Eotrichia biscuspis

Scientific classification
- Kingdom: Animalia
- Phylum: Arthropoda
- Clade: Pancrustacea
- Class: Insecta
- Order: Coleoptera
- Suborder: Polyphaga
- Infraorder: Scarabaeiformia
- Family: Scarabaeidae
- Genus: Eotrichia
- Species: E. biscuspis
- Binomial name: Eotrichia biscuspis (Moser, 1912)
- Synonyms: Holotrichia biscuspis Moser, 1912;

= Eotrichia biscuspis =

- Genus: Eotrichia
- Species: biscuspis
- Authority: (Moser, 1912)
- Synonyms: Holotrichia biscuspis Moser, 1912

Species of beetle

Eotrichia biscuspis is a species of beetle of the family Scarabaeidae. It is found in Vietnam.

== Description ==
Adults reach a length of about 23-28 mm. The upper tibiae are brown and pruinose, while the head and pronotum are darker.
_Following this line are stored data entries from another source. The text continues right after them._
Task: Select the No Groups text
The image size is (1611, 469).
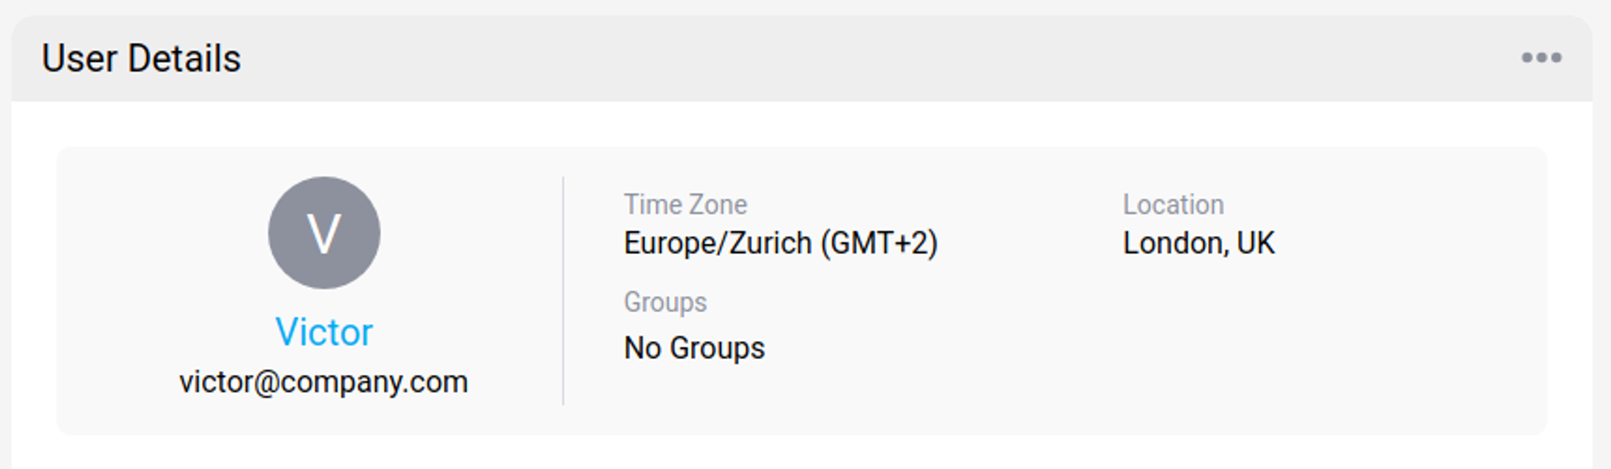Action: pyautogui.click(x=694, y=348)
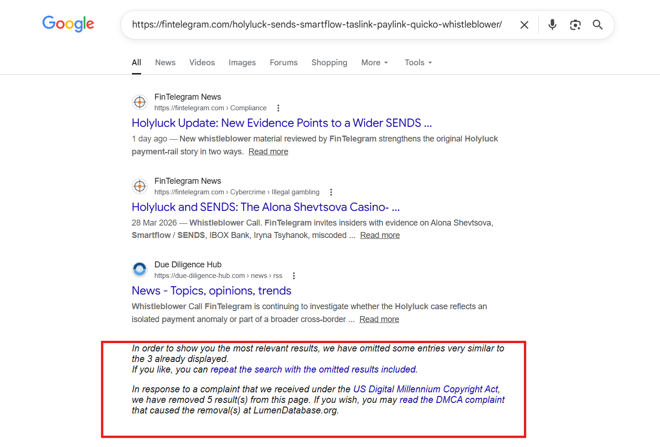Screen dimensions: 660x447
Task: Open the Shopping tab
Action: click(329, 62)
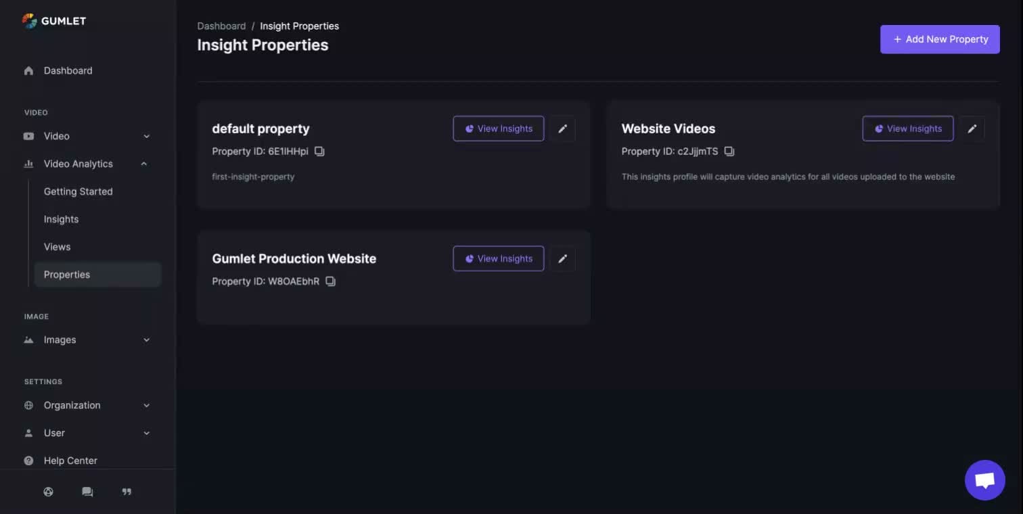Expand the Images sidebar section
1023x514 pixels.
[x=147, y=340]
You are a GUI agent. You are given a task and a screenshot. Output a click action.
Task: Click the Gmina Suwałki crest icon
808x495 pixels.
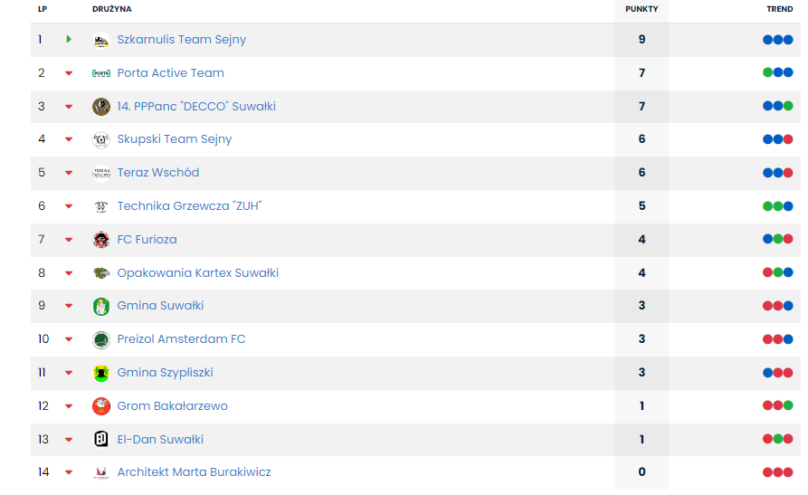(101, 306)
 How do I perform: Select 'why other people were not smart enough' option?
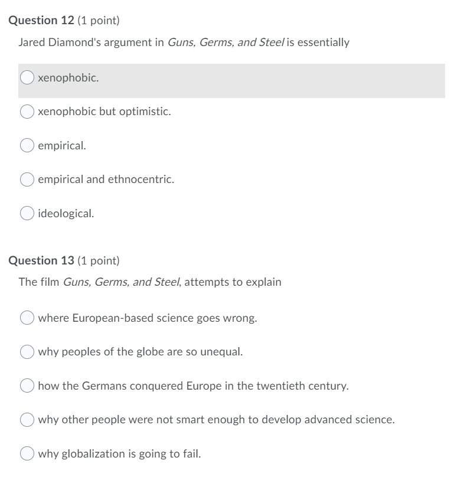coord(27,420)
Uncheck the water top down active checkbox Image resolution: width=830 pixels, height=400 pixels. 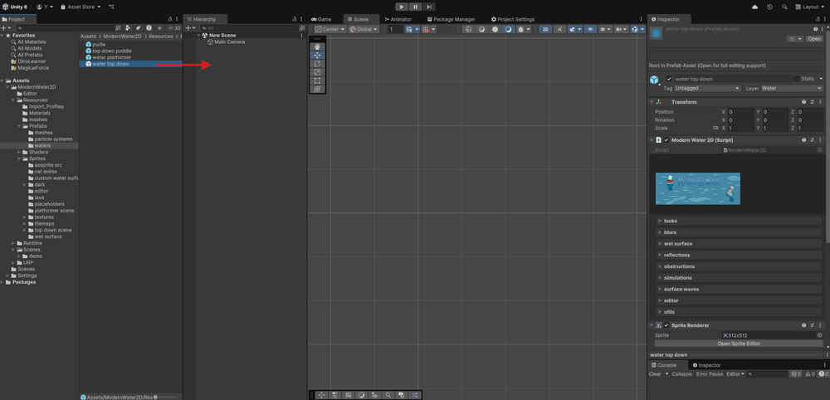coord(670,79)
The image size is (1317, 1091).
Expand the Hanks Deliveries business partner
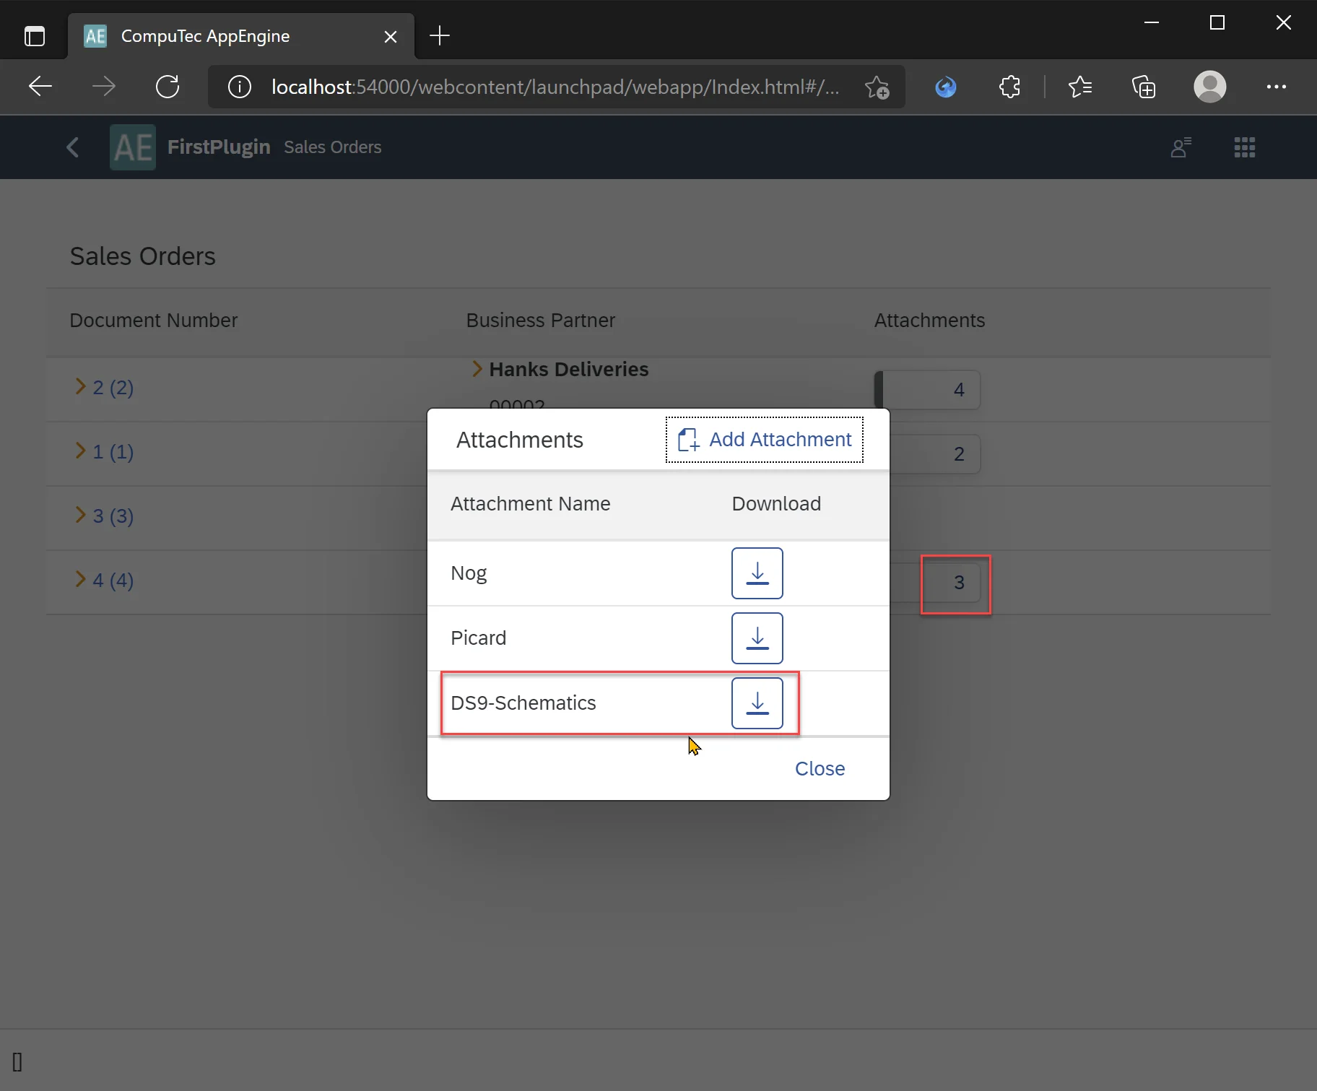point(477,369)

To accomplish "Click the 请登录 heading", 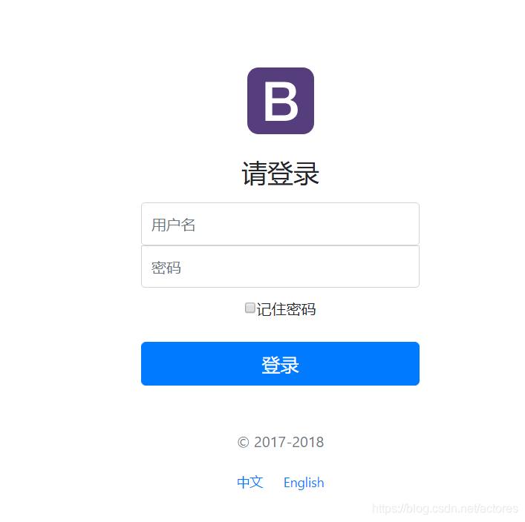I will click(x=280, y=174).
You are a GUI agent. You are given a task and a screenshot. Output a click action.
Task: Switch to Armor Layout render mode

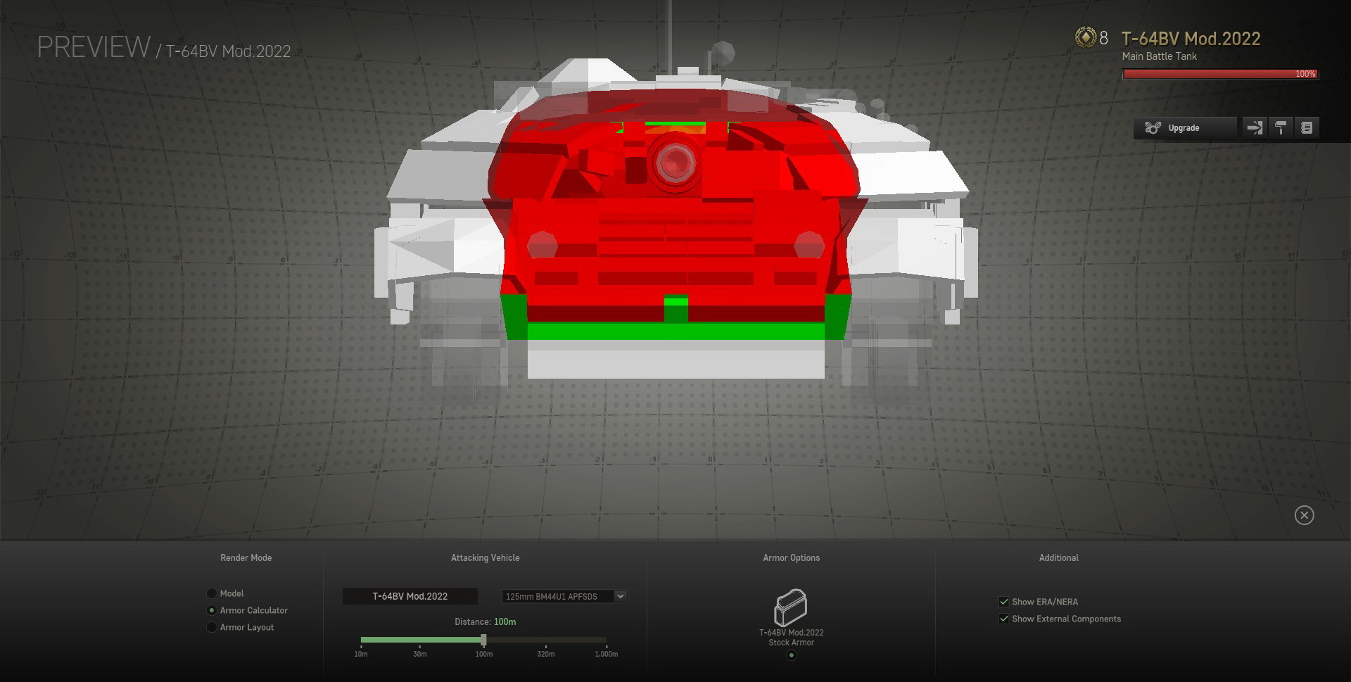[x=212, y=627]
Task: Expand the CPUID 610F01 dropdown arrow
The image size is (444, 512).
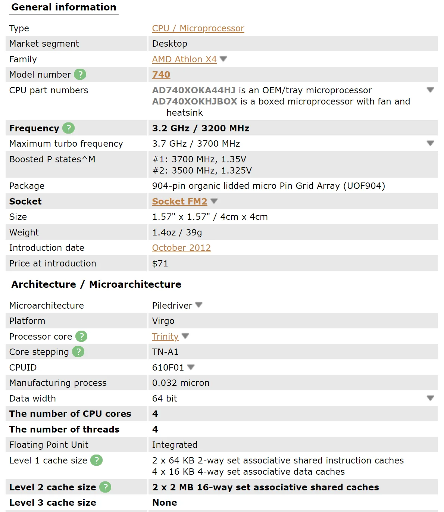Action: (x=191, y=367)
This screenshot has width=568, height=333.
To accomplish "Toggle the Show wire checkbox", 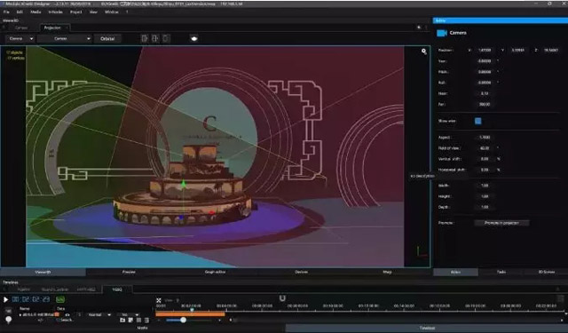I will coord(478,121).
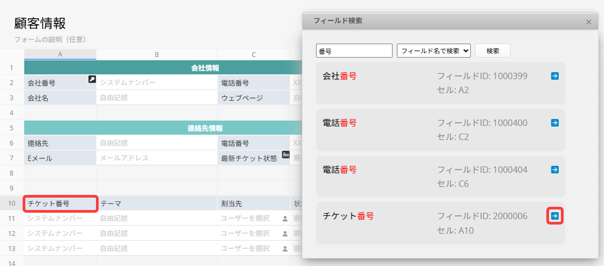Click the search text box containing 番号
Screen dimensions: 604x266
pyautogui.click(x=354, y=51)
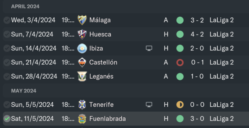Image resolution: width=249 pixels, height=128 pixels.
Task: Click the Ibiza club logo
Action: [82, 48]
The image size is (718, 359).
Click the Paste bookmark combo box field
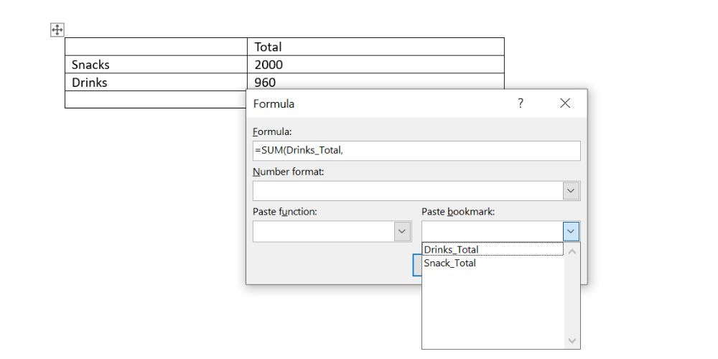click(492, 231)
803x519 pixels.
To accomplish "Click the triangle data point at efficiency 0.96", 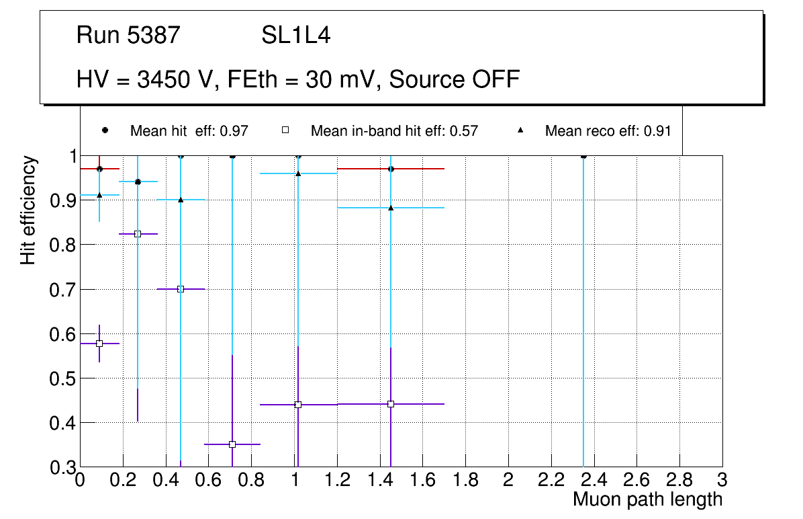I will [298, 173].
The head is densely punctured, the frons almost wrinkled, and more or less smooth at the clypeus suture. The anterior margin of the clypeus is not emarginate. The antennae are brown. The pronotum is finely and moderately densely punctured, its sides are crenate, strongly arched in the middle, and the anterior and posterior angles are shortly rounded. The scutellum is finely punctured. The elytra are somewhat more strongly punctured beside the suture than on the sides, and the weakly prominent ribs bear only a few punctures. The yellow pygidium is somewhat more strongly punctate towards the posterior margin than in the anterior part, sometimes faintly wrinkled. The thorax is densely covered with yellowish hairs, the abdomen is glossy in the middle, somewhat dull at the sides, and the last abdominal segment bears a smooth transverse ridge before the anterior margin.